O Evangelho não é uma biografia, um livro que registra curiosidades sobre a vida de Jesus. O Evangelho nos compromete com a fé, e a fé é uma adesão existencial e totalizante a Jesus Cristo, no seio de uma comunidade eclesial que se faz serviço ao mundo. Isto é que é ser uma nova criatura na força e na luz do Espírito Santo.

Como eu disse acima, o apelo à Divina Misericórdia, já fazia parte da catequese tradicional. O texto do evangelho de São João que se lê a cada ano no 2º Domingo da Páscoa – 08 dias após a Ressurreição - diz explicitamente, saindo da boca de Jesus: “a paz esteja convosco; como o Pai me enviou eu também vos envio... Recebei o Espírito Santo. A quem perdoardes os pecados, eles lhes serão perdoados; a quem não os perdoardes eles lhes serão retidos”. Será que se pode duvidar da Sua Misericórdia? Perdoar sempre é a ordem. Leva à salvação. É vida eterna garantida. Você acredita nisto? Não estará na hora de pensar e aprofundar este conhecimento? Nunca é tarde. Aproveite!

Será que precisa ver, tocar as mãos e o lado de Jesus? Ele dirá como disse a Tomé: “Acreditaste, por que me viste? Bem-aventurados os que creram sem terem visto”.

No final de tudo, queremos deixar uma mensagem que marque em nós o tempo pascal ou da conversão total: “a quem perdoardes os pecados, eles lhes serão perdoados; a quem não os perdoardes, eles lhes serão retidos”.

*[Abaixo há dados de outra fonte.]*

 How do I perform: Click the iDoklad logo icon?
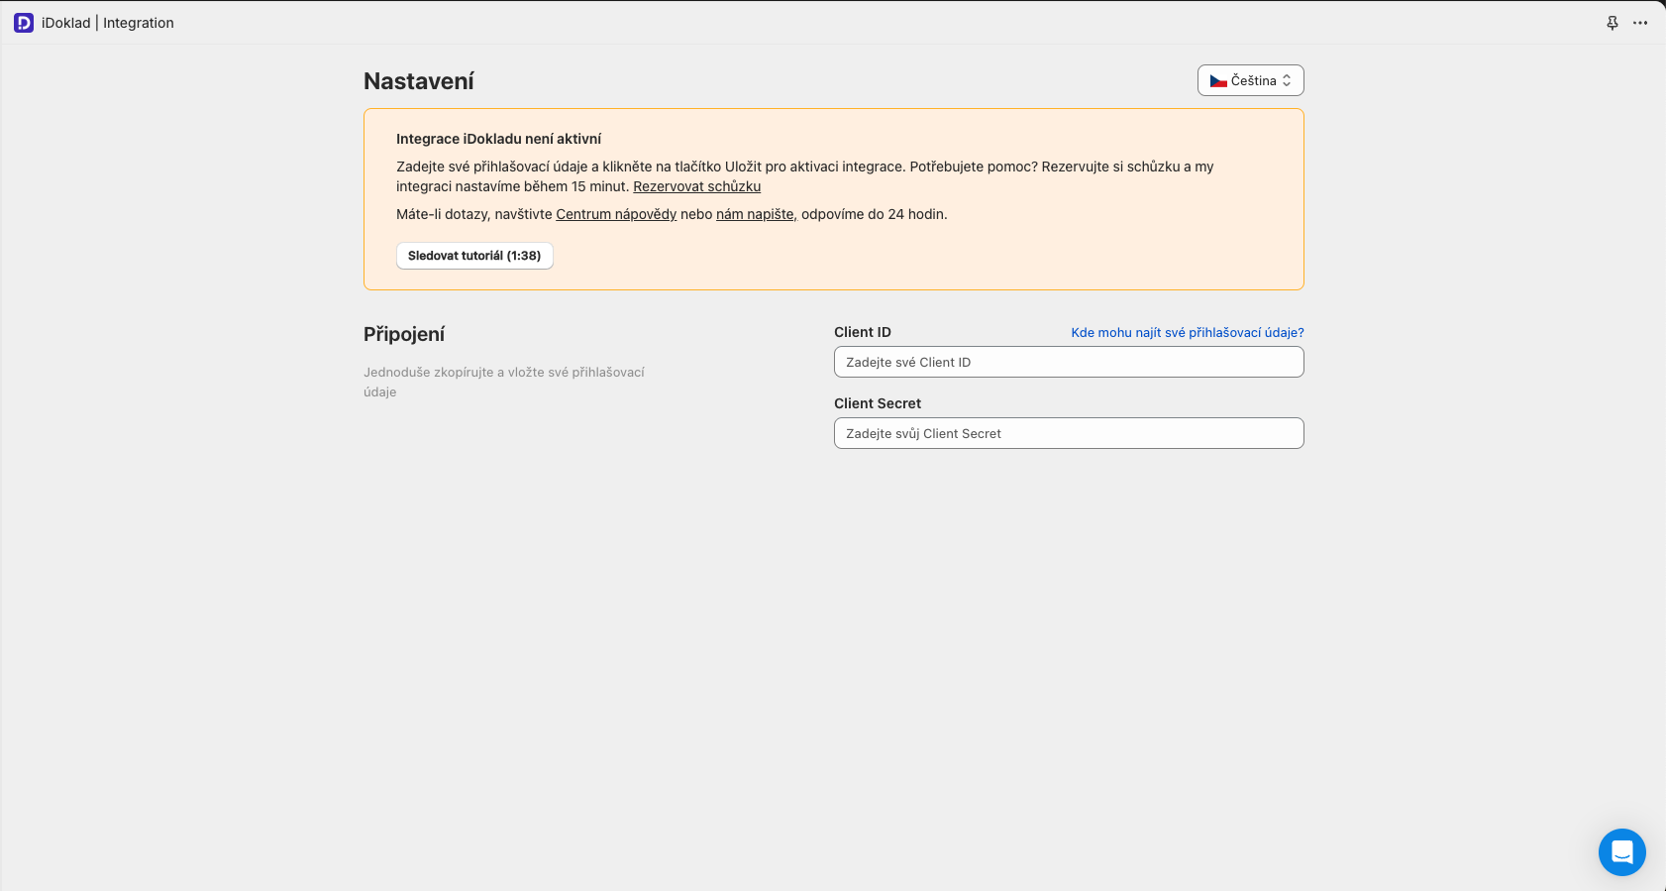[24, 23]
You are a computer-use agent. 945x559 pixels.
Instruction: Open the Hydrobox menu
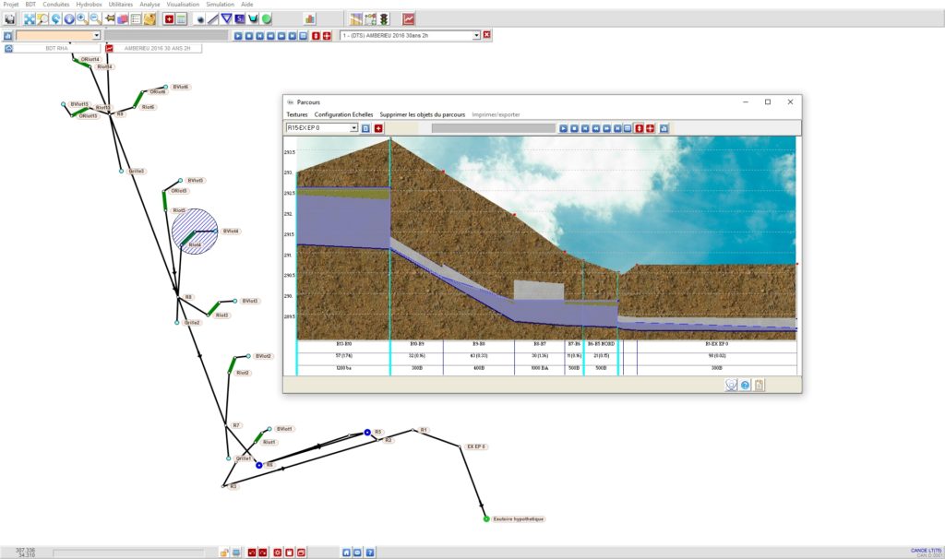coord(89,5)
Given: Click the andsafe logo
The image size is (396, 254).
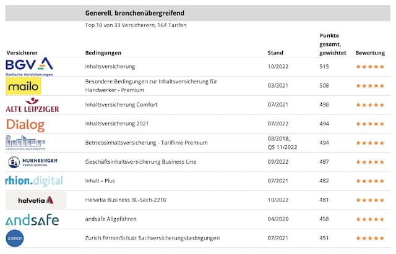Looking at the screenshot, I should [32, 219].
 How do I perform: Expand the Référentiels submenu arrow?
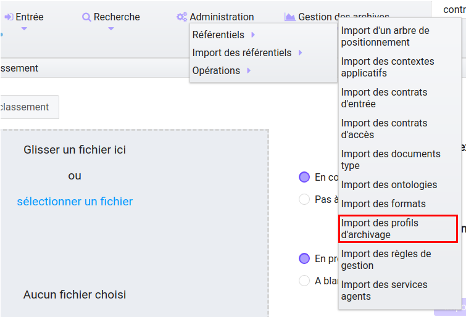pyautogui.click(x=253, y=35)
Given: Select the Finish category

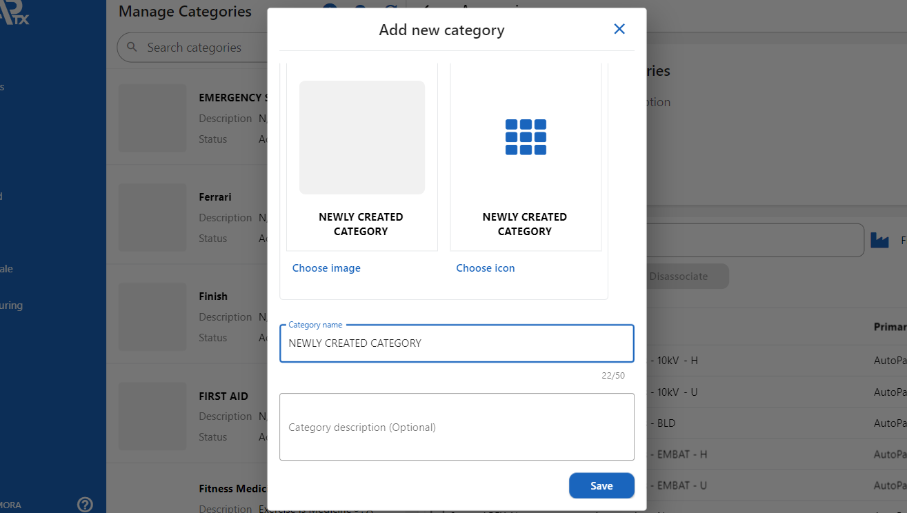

Jesus é o Deus de misericórdia e porque nos ama, nos perdoa; nos perdoa porque nos ama. A misericórdia restabelece, recria nossas relações com Deus e com os irmãos, e nos faz ser mais solidários e fraternos.

Na liturgia deste 2º Domingo de Páscoa, recordamos a misericórdia do Senhor, pois ele mesmo vai dizer como os Apóstolos devem agir. Aprendamos do segredo dessa misericórdia divina que não se cansa de nos oferecer a reconciliação, a vida em abundância. O Ressuscitado é a vida em plenitude.